BEGIN Text segment

Cramped ship carrying more than 800 Haitians lands in Cuba

Group includes children and pregnant women as exodus from crisis-hit Haiti grows

A ship carrying more than 800 Haitians who were apparently trying to reach the US has landed instead in central Cuba, in what is thought to be the largest group yet in a swelling exodus of people from the crisis-stricken Caribbean country.

The Communist party newspaper Granma quoted Red Cross officials in the province of Villa Clara as saying the 842 people crammed on to the vessel had been given medical attention and were being housed at a tourist campground.

State broadcaster Telecubanacan showed images of a single large gray ship crowded with Haitians lining the decks from bow to stern, and even on the rooftop, as it swayed in rough, windswept seas.

The new group that arrived on Tuesday at Villa Blanca, about 180 miles east of Havana, included 70 children and 97 women, two of them pregnant, the Telecubanacán broadcaster reported on Facebook.

END Text segment
BEGIN Data

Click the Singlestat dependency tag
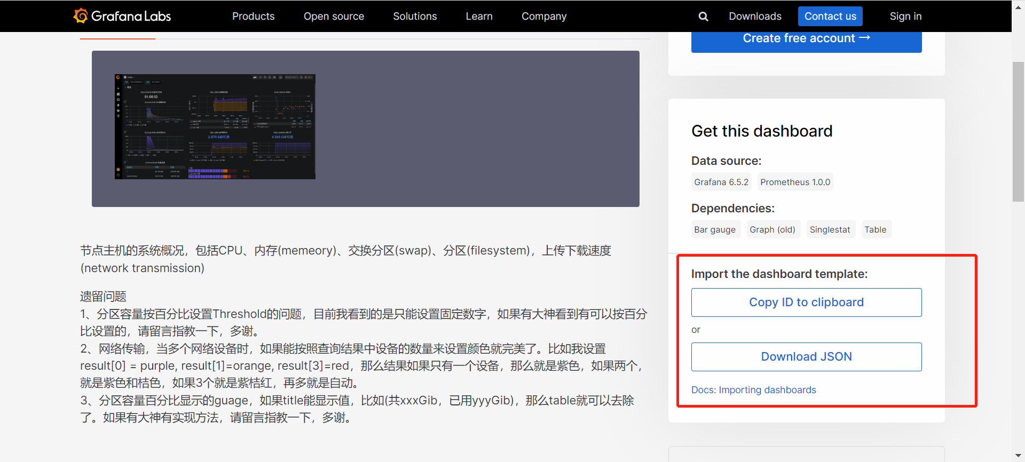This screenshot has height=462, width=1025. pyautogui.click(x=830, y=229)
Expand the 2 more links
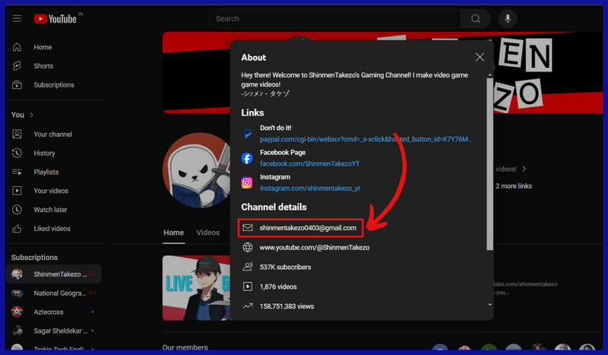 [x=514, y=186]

END Data

## [What this exercise asks]
a) Duplicate the passage of the article on the Haitians' ship from "Cramped ship carrying" up to and including "crisis-stricken Caribbean country.".
b) Write the next part of the news story about the ship of Haitians that landed in Cuba, picking up after its final sentence.
This data has no connection to the news story about the Haitians' ship.

## [Per-task answers]
a)
Cramped ship carrying more than 800 Haitians lands in Cuba

Group includes children and pregnant women as exodus from crisis-hit Haiti grows

A ship carrying more than 800 Haitians who were apparently trying to reach the US has landed instead in central Cuba, in what is thought to be the largest group yet in a swelling exodus of people from the crisis-stricken Caribbean country.

b)
The boat was found near Caibarien, not far from Cayo Santa Maria, a popular vacation destination home to a strip of all-inclusive resort hotels. Several days of stormy weather and thunderstorms reportedly forced the boat towards Cuba.


While the numbers on a single ship seemed unprecedented, it is not unusual for currents and winds to carry Haitians to Cuba, which borders most of the sea path between Haiti and the US. Cuba returns most of the arriving migrants to Haiti.

A crumbling economy and a spike in gang-related violence and kidnappings in Haiti have prompted thousands of people to flee the country in the past year, with US authorities saying the number detained in and around US jurisdictions in the Caribbean has doubled.

Vast numbers of Haitian migrants have taken to sea, hoping to reach the United States.
Many stray off course, poorly equipped for the voyage or overwhelmed by weather, and end up landing in the Bahamas, Cuba or elsewhere in the Caribbean Sea.

The US Coast Guard and other nations have reported intercepting boats carrying well over 100 Haitians in recent months.

On Tuesday, the US Coast Guard said it had stopped a cargo sailing ship carrying 153 Haitian people near the Florida Keys.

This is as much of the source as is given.